I don't feel guilty about her going in there as I know in my heart I done everything I could possibly do to make her life happy, but I feel very stressed and miserable to see her looking so unhappy and the fear in her eyes as she asks me "am I never going home".
Can anyone help me with how I should deal with these questions. My brother is fine, he hardly seen my mum before she entered the home so much so that she asked me if he was her brother. He has all the answers and tells me just to deflect the questions which is easy for him as she doesn't relate him to home but I have looked after her one on one more and more over the last 10 years to the point where she basically only got up to go to the toilet by herself and got help with everything else. So when she sees me she wants home and no matter what I say or try to deflect it comes back to that.


.
 

Thethirdmrsc

Registered User
Apr 4, 2018
452
0
Goodness me, @Fox53 cut yourself a lot of slack. You have done an excellent job, above and beyond. My OH went into 2 weeks respite recently, and not one person said how awful I was for doing that. Everyone said that if you don’t look after yourself, then who will look after the PWD? But my goodness the guilt I had, I cried for the first week, and slept the second. I think everyone will say that it’s natural to feel that, and I think because you have been there for her and done everything, it’s like an early grieving for you.
 

Bunpoots

Volunteer Host
Apr 1, 2016
5,773
0
Nottinghamshire
Welcome to DTP @Fox53

When my dad went into a carehome if he asked when he was going home I'd just say "soon" or "when the decorating is finished / shower mended" or whatever popped into my head at the time. It would satisfy him in the moment and eventually he stopped asking.

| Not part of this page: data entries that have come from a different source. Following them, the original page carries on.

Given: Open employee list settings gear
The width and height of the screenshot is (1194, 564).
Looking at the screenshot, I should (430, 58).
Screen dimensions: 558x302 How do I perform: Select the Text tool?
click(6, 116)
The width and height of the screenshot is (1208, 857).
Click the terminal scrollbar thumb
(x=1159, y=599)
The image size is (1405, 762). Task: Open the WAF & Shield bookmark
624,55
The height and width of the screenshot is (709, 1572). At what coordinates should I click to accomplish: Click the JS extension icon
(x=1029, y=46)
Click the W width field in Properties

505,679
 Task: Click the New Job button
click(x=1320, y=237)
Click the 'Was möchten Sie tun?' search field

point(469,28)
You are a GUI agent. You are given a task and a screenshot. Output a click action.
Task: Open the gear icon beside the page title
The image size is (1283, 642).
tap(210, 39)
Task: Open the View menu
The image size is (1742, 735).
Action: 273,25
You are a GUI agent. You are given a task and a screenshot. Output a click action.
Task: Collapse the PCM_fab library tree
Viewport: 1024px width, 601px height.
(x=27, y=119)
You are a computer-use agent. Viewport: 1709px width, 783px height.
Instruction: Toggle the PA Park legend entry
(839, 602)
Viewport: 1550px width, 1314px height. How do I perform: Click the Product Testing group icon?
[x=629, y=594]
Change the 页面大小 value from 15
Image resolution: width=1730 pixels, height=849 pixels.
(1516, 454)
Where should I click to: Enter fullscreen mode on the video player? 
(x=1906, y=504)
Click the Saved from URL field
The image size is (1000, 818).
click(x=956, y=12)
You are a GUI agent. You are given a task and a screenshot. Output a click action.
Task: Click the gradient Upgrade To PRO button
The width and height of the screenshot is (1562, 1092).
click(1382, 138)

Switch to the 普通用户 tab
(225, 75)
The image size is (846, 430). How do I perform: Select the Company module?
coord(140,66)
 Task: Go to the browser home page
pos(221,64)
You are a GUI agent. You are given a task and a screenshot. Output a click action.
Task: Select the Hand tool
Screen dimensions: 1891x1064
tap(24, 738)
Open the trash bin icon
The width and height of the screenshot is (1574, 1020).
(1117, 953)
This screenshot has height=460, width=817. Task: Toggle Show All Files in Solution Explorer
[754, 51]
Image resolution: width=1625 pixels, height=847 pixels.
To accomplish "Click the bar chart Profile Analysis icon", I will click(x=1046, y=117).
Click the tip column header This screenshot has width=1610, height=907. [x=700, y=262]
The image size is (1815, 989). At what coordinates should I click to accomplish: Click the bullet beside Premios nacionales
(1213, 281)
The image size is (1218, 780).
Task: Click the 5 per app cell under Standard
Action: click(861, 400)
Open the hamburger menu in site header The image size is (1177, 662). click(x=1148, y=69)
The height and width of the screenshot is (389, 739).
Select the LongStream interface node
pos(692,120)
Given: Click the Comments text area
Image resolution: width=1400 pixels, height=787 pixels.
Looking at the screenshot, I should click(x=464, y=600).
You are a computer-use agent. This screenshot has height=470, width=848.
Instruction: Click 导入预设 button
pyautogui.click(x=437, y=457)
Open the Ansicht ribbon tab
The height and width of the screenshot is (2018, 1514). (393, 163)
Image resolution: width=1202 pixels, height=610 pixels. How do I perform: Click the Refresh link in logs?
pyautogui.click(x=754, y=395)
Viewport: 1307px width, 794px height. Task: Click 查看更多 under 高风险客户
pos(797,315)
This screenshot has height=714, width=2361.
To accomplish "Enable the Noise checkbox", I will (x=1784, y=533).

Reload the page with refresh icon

Others have blamed the doctor or said their PWD was there for convalescence - whatever seems most acceptable.
 

Marler19

Registered User
May 16, 2021
41
0
Hi @Fox53 - my mum has been a bit similar; she gets on to a roll with asking about going home and has been phoning a lot, but the home say that when she’s there she is calm and says she likes it there! For me the last 4 weeks have been a rollercoaster of guilt and sadness but sometimes I have the certain knowledge we have done the right thing too! The hardest thing for the carer (me!) is to realise you have to hand the person over. My mother wasn’t at all happy at home except when my sister and I were there, said she was lonely, saw nobody, didn’t eat and was the victim of crime etc etc, but now that’s all forgotten and ‘home’ is a theoretical wonderful place. I just say ‘when the doctors say’ ‘when you’re really stronger’ etc etc. Then yesterday she told me she’d be happy to stay till February! Sometimes I think we ALL still try to make logical sense of the Alzheimer’s mind. Not worth doing!!! All the best - you’ve done the right thing!!